Kamis, 12 Agustus 2010

OSPEK, TAKE IT OR LEAVE IT?


 Picture taken from: Unesa.ac.id
Tahun 2006, Aku berteriak hore......akhirnya kulepas juga seragam abu-abu putihku. Aku berdiri di sana didepan kulihat sebuah papan nama besar bertuliskan UNESA. Setelah menjalani serangkaian tes masuk itu, akhirnya aku menjadi bagian dari civitas akademika universitas ini. Label mahasiswa baru telah aku dapatkan. Kini saat yang paling mendebarkan hatiku. Semua orang tahu menjadi mahasiswa baru bukanlah hal yang mudah.

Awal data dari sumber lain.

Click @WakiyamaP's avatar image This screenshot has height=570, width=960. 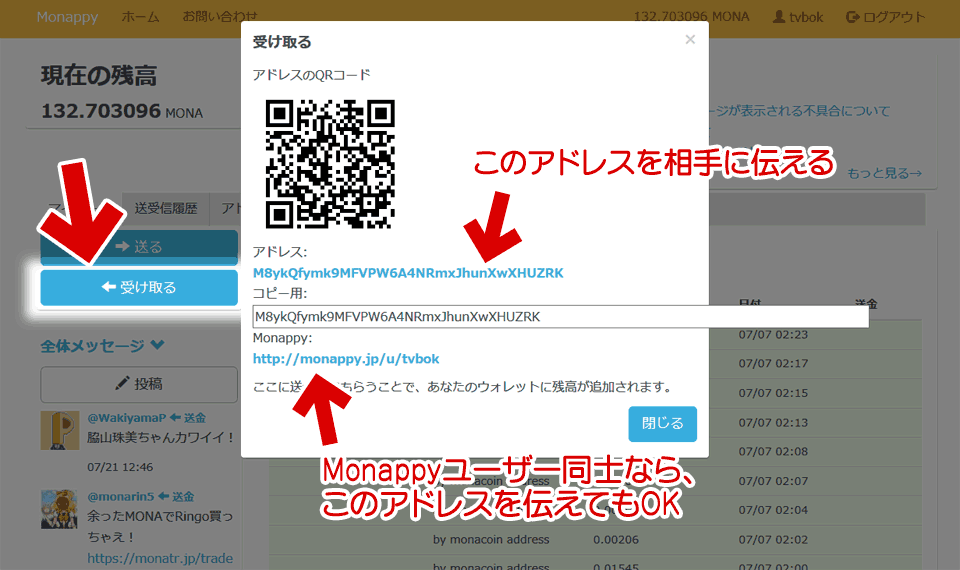(x=59, y=430)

Aku harus menjalani sebuah masa orientasi atau yang biasa disebut OSPEK. Terlintas benar dalam benakku berbagai hal tentang OSPEK yang kulihat dan kudengar dari media dan cerita orang. Rata-rata dari mereka bercerita bahwa OSPEK adalah hal yang paling menyeramkan dan menyebalkan selama menjadi mahasiswa. Atribut yang beraneka macam seperti orang gila, tugas menumpuk yang harus dikerjakan, juga hukuman dari para senior ketika mahasiswa baru melakukan kesalahan. Semuanya berkelebatan dalam benakku. Aaakhh.....rasanya aku tidak mau melakukannya.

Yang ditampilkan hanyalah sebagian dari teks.